Item-finding records
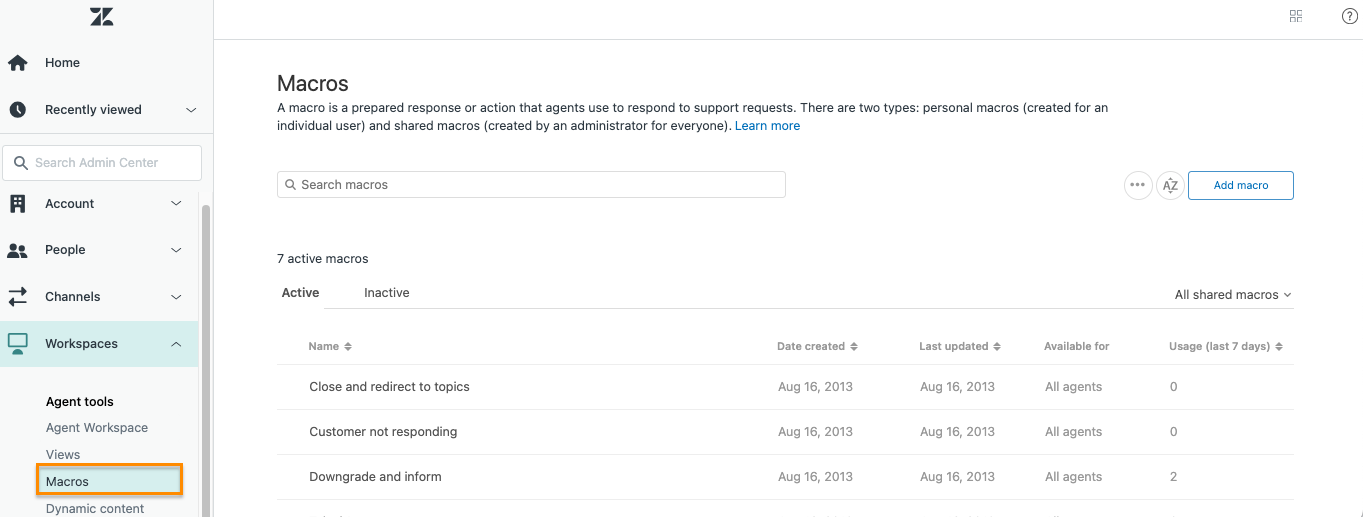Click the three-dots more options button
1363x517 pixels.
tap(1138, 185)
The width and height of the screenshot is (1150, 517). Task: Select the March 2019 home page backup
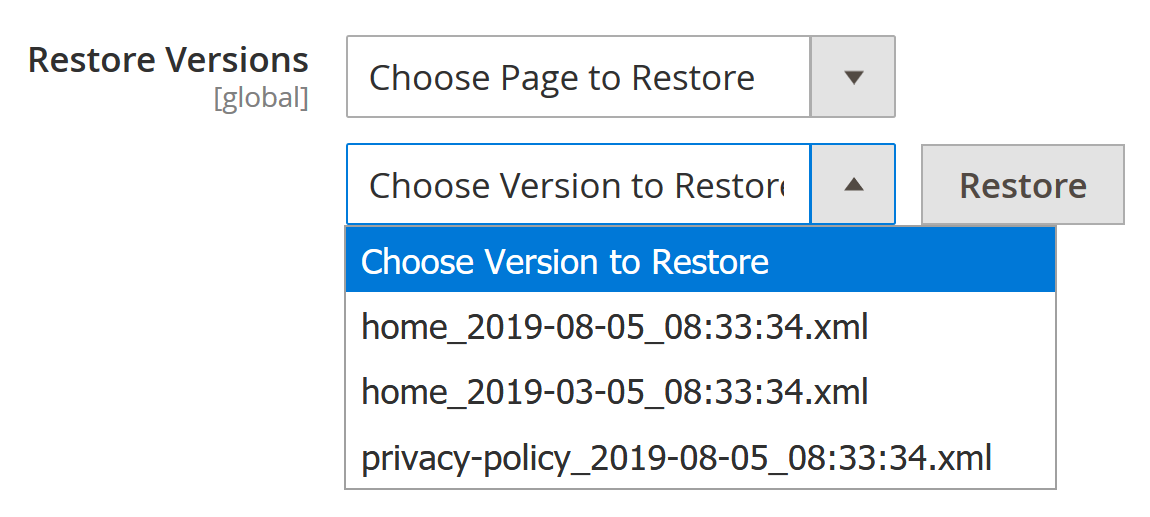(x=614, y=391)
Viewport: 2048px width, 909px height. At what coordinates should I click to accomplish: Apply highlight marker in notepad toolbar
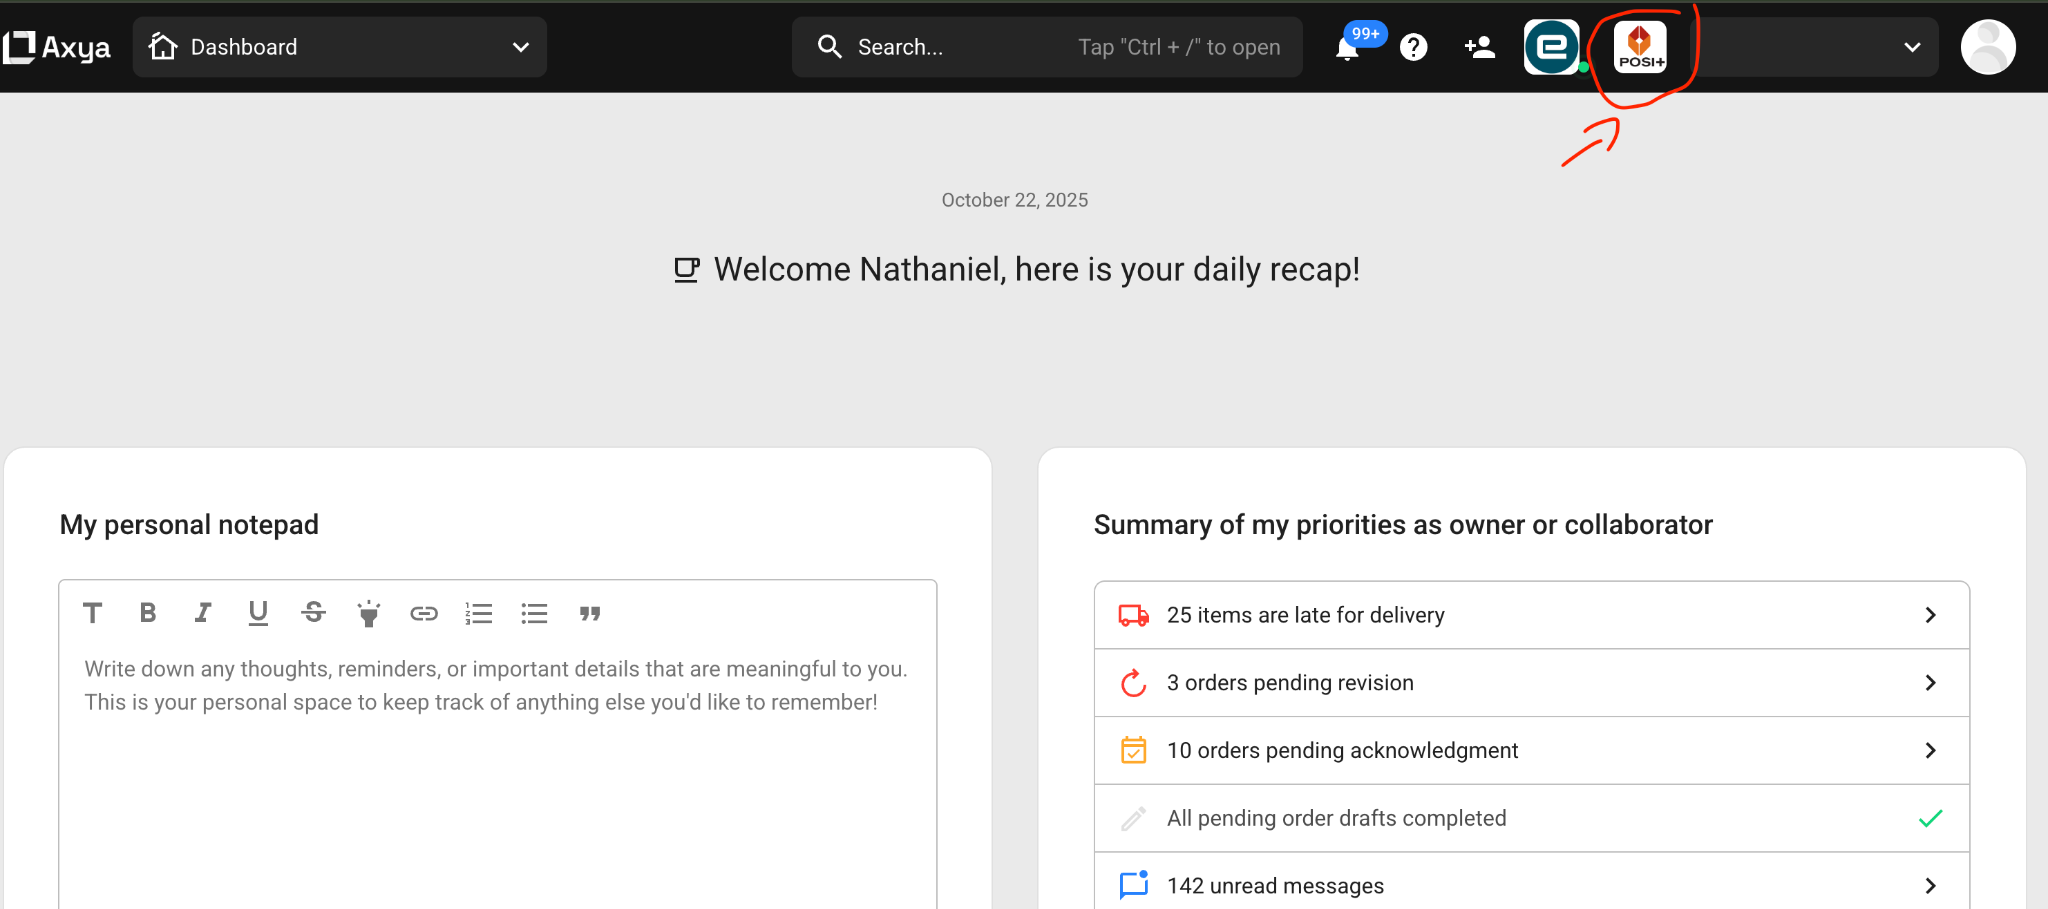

_Given exercise_. Copy every line of the items above word for word, omitting the pictures.

_Reply to the task_.
Click the three-dots more options button
1363x517 pixels.
tap(1138, 185)
The width and height of the screenshot is (1150, 517). Task: Select the March 2019 home page backup
(x=614, y=391)
Viewport: 2048px width, 909px height. At what coordinates should I click to accomplish: Apply highlight marker in notepad toolbar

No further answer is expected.